| What you should do |
Extend the interview about intelligent design and the universe, starting right after its final question.

| Selected extract |
---

Basically there are two camps: One camp says that it’s just an observer selection effect. And we’ve just selected this universe out of a vast ensemble of habitable universes. The other camp says that intelligent design is the best explanation, since we have no evidence for any such vast ensemble of universes.

How do use intelligent design in your research?

My argument that I wrote up with Jay Richards we presented in our book, The Privileged Planet; it’s a completely original argument. We present the discovery that I made around the late ’90s, where I noticed that those places in the universe that are most habitable for life also offer the best opportunities for scientific discovery. That seems completely unexplainable in terms of the usual naturalistic causes. So, intelligent design is the only alternative.

We actually drew that out a bit and further implied that the universe is designed for scientific discovery. So science is built into the fabric of the universe from the very beginning.

What is the most compelling example of design in the universe?

The first example I thought of was the solar eclipse. The conditions you need to produce a solar eclipse also make Earth a habitable planet.

The other one that really intrigues me is being able to detect microwave background radiation. Microwave background radiation is the leftover radiation from that early epoch when the universe was much hotter and denser. It was the deciding observation between the steady-state theory and the big-bang theory. Our ability to discover it and then measure it subsequently is very sensitive to our location in the galaxy, and also the time and history of the universe that we live in.

What does using ID allow you to do that current scientific inquiry doesn’t allow for?

---

Collected data:
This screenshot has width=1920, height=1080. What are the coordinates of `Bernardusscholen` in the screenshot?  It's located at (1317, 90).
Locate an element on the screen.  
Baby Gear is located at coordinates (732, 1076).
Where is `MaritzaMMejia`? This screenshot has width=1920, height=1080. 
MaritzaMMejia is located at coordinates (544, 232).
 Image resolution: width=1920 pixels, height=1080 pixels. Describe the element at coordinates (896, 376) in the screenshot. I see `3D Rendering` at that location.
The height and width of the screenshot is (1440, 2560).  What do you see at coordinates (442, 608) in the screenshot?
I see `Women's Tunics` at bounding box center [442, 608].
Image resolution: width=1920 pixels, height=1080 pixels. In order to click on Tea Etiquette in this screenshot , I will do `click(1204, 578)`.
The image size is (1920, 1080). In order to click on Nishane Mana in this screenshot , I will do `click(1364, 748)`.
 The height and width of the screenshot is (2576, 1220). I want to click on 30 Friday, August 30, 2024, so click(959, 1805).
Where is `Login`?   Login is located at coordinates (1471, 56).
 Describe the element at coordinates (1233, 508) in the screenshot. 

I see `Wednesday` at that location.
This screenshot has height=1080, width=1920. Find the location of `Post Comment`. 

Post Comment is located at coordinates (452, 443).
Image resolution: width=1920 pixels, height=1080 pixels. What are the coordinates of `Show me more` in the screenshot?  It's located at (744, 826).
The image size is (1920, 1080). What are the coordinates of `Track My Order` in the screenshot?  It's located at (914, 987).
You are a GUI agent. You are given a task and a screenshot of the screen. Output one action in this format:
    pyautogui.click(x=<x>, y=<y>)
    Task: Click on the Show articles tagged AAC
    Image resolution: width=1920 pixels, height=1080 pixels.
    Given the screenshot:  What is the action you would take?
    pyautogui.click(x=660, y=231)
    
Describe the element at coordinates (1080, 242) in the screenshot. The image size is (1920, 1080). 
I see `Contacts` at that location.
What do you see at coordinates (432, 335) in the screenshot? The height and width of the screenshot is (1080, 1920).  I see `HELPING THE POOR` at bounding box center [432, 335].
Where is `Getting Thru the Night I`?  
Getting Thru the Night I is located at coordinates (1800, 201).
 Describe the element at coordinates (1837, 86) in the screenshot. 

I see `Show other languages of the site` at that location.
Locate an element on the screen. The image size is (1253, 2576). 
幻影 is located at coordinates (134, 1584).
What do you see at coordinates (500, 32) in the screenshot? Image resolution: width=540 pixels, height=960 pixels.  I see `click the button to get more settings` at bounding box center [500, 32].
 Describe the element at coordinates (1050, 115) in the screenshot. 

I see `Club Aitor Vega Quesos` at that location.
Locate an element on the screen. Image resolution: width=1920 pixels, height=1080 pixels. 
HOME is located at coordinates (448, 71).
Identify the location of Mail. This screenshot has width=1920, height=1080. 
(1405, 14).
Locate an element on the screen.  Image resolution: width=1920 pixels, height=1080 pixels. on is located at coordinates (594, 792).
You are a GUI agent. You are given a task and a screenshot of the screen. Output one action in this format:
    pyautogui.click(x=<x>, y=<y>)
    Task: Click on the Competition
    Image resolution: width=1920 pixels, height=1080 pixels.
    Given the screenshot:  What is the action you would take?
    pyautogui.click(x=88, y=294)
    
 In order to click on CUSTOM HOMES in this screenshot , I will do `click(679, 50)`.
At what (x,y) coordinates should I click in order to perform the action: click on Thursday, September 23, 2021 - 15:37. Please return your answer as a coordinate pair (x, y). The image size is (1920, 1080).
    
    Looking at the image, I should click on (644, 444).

---

| Expected output |
I asked and continue to ask kinds of questions that a naturalist wouldn’t ask. For example, if we were living on a different planet, or around a different star, or in a different place in the galaxy, how would things look different, and what kind of scientific progress would we have?

It’s a perfectly reasonable set of questions — it’s just a set of questions that hasn’t occurred to anybody else to ask. I think it’s because they haven’t been open to the possibility of design, or getting an affirmative answer, which would point to design.

How would you construct a research program around this?

I could imagine having a student do a Ph.D. thesis asking the question: What is the best time in the history of the universe to be a cosmologist? They can modify that using the standard cosmological models. They can find out if we are, in fact, living at the best time, or if it’s a distant time from now. It’ll be interesting to find out the answer to that.

How does your faith affect your research?

I am a Christian. I’ve had a strong intuition from a very early age that there had to be something behind all this.

It makes me open to discovering the possibility of design, but I don’t impose my faith on the data. I’m constantly reminding myself of my own personal biases so I don’t inject them into research. But at the same time, I have a very open mind to seeing evidence that may not fit into the nice, neat categories provided by naturalism.

Why does science need the concept of intelligent design?

It’s not something that a priori needs the concept of intelligent design. Here’s something I stumbled upon and I discovered this pattern in the universe. It just screams out for another kind of explanation. It’s not that I’m saying that the universe must display evidence of design, or I must be able to find something to fit that. I stumbled upon this and I can’t explain it in the usual terms.

How does this alternate explanation of design in the universe lend itself to theology?

I’d like to try to keep my work in intelligent design separate from discussions of the implications of intelligent design. As an ID researcher, I know my limitations. You can say, “Okay, I think I’ve identified design in the universe, and here is the evidence.” And that’s it. I can’t identify the designer uniquely.

If you want to partake into the theological discussion, let’s bring in theological elements into it. Then it becomes broader than intelligent design.

I can imagine expanding this discussion, writing a second book just discussing the implications — bringing in aesthetics, philosophy and theology, which are less objective. But in our book, we wanted to keep the theology separate from the science.

Why do you need an intelligent >design paradigm to explain the natural world?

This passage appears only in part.